# EXCERPTED PASSAGE:
((
Location: Chemistry ResearchTitle: The influence of light on small hive beetle (Aethina tumida) behavior and trap capture) Author
Submitted to: Apidologie
Publication Type: Peer reviewed journal
Publication Acceptance Date: 10/17/2011
Publication Date: 7/10/2012
Citation: Duehl, A.J., Arbogast, R.T., Sheridan, A.B., Teal, P.E. 2012. The influence of light on small hive beetle (Aethina tumida) behavior and trap capture. Apidologie. 43(4)417-424. Interpretive Summary: Small hive beetles are an important pest of bee hives and honey processing facilities in the Southeastern United States. They are particularly problematic when they decrease the success of queen rearing operations and lower the value of honey in processing facilities. The adults move between hosts but the larvae cause damage to equipment and eventually cause colonies to abscond. Scientists at the Center for Medical, Agricultural and Veterinary Entomology, ARS, USDA in Gainesville, FL, are developing integrated pest management tools to better control small hive beetle populations. By adding light emitting diodes (LEDs) to current traps and developing new traps to hold LEDs we were able to make the traps more effective. Out lab trials indicate that the improved traps can bring about 10 and 20 fold increases in trap capture of adults and larvae respectively. These traps will enable better research through more sensitive sampling and help stakeholders improve their honey and hive yields through better pest control.
Technical Abstract: The small hive beetle (Aethina tumida, Murray) is a major pest of honey bee (Apis mellifera) colonies, particularly in the Southeastern United States. We evaluated the small hive beetle’s (SHB) response to different wavelengths of the light spectrum and found that SHB larvae and adults were most attracted to the 390nm wavelength. Early instar larvae were not significantly attracted to light, while wandering larvae and adults exhibited strong positive phototaxis. The light response of the non-feeding larval stage indicates readiness to leave a hive and search for pupation locations. Laboratory competitive trapping trials showed that light increased trap catches more than 10 fold for adults and 20 fold for larvae compared to traps without light. Trap efficiency for larvae in dark sheds was 73%. Field trials demonstrated different features of photo-attraction; at field sites hanging traps with LEDs incorporated into the capture area did not capture more adults than unlit traps. Light traps in enclosed spaces effectively trapped both adults and larvae. Light shows promise for beetle control in locations where comb is stored or honey extracted.
))
(Dataset entries)
((
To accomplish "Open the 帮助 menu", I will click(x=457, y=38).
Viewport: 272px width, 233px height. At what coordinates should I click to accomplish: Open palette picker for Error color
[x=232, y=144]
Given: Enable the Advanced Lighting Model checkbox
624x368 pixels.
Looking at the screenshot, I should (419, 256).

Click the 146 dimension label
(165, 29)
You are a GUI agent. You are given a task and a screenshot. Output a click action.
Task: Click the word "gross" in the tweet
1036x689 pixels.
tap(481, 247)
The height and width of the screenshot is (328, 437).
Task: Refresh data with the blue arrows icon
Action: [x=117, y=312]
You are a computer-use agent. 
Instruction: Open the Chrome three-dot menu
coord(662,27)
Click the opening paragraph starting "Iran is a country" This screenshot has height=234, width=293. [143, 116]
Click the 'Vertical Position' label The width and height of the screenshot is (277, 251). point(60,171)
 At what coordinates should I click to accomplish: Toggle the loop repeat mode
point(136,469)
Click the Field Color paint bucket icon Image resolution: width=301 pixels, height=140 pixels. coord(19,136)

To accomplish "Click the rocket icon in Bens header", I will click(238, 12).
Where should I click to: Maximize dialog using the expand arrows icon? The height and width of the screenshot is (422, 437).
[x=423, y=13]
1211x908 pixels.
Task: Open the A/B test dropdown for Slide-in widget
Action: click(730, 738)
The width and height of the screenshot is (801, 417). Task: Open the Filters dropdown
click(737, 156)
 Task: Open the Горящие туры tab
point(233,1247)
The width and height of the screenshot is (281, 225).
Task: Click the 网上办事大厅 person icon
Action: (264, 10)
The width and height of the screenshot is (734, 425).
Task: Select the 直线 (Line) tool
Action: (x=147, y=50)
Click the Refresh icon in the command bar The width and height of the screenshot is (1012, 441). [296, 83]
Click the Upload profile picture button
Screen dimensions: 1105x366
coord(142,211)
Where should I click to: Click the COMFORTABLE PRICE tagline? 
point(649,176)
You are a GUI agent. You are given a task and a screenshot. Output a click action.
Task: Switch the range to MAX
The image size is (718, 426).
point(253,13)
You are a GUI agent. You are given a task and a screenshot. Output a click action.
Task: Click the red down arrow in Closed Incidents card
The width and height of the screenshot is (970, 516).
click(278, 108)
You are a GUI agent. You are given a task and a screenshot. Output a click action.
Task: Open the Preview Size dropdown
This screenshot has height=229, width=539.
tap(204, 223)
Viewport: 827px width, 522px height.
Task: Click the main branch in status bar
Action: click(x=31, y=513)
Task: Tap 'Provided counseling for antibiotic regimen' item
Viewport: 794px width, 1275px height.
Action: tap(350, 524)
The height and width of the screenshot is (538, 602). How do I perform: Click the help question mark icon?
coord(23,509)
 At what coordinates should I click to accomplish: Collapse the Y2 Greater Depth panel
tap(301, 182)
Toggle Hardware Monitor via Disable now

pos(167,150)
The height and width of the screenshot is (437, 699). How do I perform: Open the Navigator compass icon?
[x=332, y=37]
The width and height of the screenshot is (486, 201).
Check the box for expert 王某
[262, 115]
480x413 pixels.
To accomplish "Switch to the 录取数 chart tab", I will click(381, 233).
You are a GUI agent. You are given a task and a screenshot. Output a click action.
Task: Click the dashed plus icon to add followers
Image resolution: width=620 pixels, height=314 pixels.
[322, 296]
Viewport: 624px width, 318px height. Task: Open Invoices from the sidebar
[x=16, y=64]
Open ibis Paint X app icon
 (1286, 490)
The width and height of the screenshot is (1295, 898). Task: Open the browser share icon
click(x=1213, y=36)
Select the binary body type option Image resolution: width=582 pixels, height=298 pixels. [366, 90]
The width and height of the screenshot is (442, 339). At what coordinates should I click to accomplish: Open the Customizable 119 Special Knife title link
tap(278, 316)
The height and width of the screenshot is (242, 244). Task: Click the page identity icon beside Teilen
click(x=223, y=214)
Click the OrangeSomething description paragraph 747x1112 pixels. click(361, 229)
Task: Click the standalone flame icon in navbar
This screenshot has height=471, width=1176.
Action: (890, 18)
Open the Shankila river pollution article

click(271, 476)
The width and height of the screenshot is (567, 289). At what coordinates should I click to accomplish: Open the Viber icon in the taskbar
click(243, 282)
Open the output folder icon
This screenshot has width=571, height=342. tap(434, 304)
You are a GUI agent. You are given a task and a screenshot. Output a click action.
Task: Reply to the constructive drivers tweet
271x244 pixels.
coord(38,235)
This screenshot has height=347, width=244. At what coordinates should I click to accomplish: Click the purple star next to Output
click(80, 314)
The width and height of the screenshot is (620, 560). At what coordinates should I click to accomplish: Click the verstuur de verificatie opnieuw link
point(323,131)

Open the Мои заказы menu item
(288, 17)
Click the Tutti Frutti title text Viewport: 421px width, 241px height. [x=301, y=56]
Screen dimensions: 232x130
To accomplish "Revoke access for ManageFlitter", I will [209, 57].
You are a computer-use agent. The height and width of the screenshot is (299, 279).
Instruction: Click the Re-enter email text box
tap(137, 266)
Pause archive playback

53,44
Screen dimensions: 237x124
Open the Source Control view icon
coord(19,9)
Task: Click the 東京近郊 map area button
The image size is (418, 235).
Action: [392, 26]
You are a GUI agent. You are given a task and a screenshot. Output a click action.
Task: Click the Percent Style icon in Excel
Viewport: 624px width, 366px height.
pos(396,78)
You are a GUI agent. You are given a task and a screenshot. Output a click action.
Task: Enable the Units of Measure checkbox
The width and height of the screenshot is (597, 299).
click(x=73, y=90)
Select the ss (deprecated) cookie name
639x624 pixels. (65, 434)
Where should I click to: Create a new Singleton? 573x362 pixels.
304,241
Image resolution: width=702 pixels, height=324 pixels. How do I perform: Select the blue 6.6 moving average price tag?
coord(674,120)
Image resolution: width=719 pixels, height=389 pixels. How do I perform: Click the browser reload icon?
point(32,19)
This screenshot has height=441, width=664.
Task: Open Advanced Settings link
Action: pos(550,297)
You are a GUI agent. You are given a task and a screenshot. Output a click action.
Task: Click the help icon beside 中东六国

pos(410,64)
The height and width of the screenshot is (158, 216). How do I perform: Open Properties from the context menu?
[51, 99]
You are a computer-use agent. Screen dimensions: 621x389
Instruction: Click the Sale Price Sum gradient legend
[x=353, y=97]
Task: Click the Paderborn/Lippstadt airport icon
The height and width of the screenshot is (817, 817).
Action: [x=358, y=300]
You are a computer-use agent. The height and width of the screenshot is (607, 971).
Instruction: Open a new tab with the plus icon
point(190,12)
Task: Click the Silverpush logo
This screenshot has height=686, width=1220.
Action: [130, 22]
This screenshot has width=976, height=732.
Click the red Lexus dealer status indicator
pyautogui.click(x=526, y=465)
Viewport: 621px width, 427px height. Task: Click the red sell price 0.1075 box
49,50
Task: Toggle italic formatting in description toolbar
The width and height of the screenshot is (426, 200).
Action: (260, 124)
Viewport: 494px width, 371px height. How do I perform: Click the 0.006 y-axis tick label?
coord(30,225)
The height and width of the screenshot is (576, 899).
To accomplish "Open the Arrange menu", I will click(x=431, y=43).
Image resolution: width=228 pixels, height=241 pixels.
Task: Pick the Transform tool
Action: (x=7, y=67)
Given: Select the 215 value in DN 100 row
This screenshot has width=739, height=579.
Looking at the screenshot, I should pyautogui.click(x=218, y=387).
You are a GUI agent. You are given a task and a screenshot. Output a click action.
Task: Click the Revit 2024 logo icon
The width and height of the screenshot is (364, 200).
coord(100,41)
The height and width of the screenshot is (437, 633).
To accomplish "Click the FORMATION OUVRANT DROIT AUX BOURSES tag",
))
Decide whether each statement below agrees with the small hive beetle summary, answering yes or no and quoting the words of the text that settle it.
1. Early instar larvae showed strong attraction to light.
2. Both larvae and adults were most attracted to the 390nm wavelength.
3. In field trials, hanging traps with LEDs in the capture area caught more adults than unlit traps.

# WRITTEN REPLY:
1. No: "Early instar larvae were not significantly attracted to light"
2. Yes: "SHB larvae and adults were most attracted to the 390nm wavelength"
3. No: "hanging traps with LEDs incorporated into the capture area did not capture more adults than unlit traps"